### EXERCISE GOAL
Could you reproduce, word for word, everything below from the line containing "The image size is (1456, 819)." down to the line containing "Viewport: 1456px width, 825px height.", with both of those lines included and no others?

-------- INPUT RECORDS --------

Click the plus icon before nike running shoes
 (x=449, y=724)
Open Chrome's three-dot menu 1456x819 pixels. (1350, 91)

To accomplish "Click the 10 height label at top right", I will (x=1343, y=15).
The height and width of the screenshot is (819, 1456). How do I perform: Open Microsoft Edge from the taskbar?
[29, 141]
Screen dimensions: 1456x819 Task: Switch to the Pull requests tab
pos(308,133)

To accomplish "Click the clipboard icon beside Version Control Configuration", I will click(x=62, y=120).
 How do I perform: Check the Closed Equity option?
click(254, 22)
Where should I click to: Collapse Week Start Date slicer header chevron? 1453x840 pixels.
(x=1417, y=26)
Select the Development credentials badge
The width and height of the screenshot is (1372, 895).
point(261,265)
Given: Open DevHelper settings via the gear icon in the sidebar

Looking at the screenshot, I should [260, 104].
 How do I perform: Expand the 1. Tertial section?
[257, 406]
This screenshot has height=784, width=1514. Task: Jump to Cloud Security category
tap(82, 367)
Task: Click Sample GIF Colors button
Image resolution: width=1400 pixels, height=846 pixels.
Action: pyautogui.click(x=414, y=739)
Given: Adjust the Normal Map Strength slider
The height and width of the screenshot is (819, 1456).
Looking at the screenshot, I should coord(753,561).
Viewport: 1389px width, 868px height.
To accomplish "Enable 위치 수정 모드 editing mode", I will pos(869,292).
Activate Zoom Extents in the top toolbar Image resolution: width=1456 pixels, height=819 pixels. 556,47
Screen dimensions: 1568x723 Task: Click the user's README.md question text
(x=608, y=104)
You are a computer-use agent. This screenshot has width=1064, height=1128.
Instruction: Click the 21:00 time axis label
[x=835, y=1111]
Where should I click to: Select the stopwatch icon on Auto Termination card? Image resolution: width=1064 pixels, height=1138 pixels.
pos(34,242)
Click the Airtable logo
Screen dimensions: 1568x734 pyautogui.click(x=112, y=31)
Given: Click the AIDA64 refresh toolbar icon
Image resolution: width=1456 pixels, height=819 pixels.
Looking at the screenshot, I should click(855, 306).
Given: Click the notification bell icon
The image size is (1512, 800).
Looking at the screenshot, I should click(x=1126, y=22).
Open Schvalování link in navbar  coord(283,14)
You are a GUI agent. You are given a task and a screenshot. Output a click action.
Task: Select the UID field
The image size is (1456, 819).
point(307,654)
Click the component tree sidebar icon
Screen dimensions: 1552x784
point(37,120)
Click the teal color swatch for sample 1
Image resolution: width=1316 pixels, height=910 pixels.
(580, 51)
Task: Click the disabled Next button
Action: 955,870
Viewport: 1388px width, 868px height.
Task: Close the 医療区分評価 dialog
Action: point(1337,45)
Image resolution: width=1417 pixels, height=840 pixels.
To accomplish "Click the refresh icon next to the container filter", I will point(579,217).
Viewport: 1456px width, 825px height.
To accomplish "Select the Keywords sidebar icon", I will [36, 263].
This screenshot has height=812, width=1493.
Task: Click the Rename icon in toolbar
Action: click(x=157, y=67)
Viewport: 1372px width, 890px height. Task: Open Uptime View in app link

--------

### RESULT FOR THIS EXERCISE
The image size is (1456, 819).
point(307,654)
Click the component tree sidebar icon
Screen dimensions: 1552x784
point(37,120)
Click the teal color swatch for sample 1
Image resolution: width=1316 pixels, height=910 pixels.
(580, 51)
Task: Click the disabled Next button
Action: 955,870
Viewport: 1388px width, 868px height.
Task: Close the 医療区分評価 dialog
Action: point(1337,45)
Image resolution: width=1417 pixels, height=840 pixels.
To accomplish "Click the refresh icon next to the container filter", I will point(579,217).
Viewport: 1456px width, 825px height.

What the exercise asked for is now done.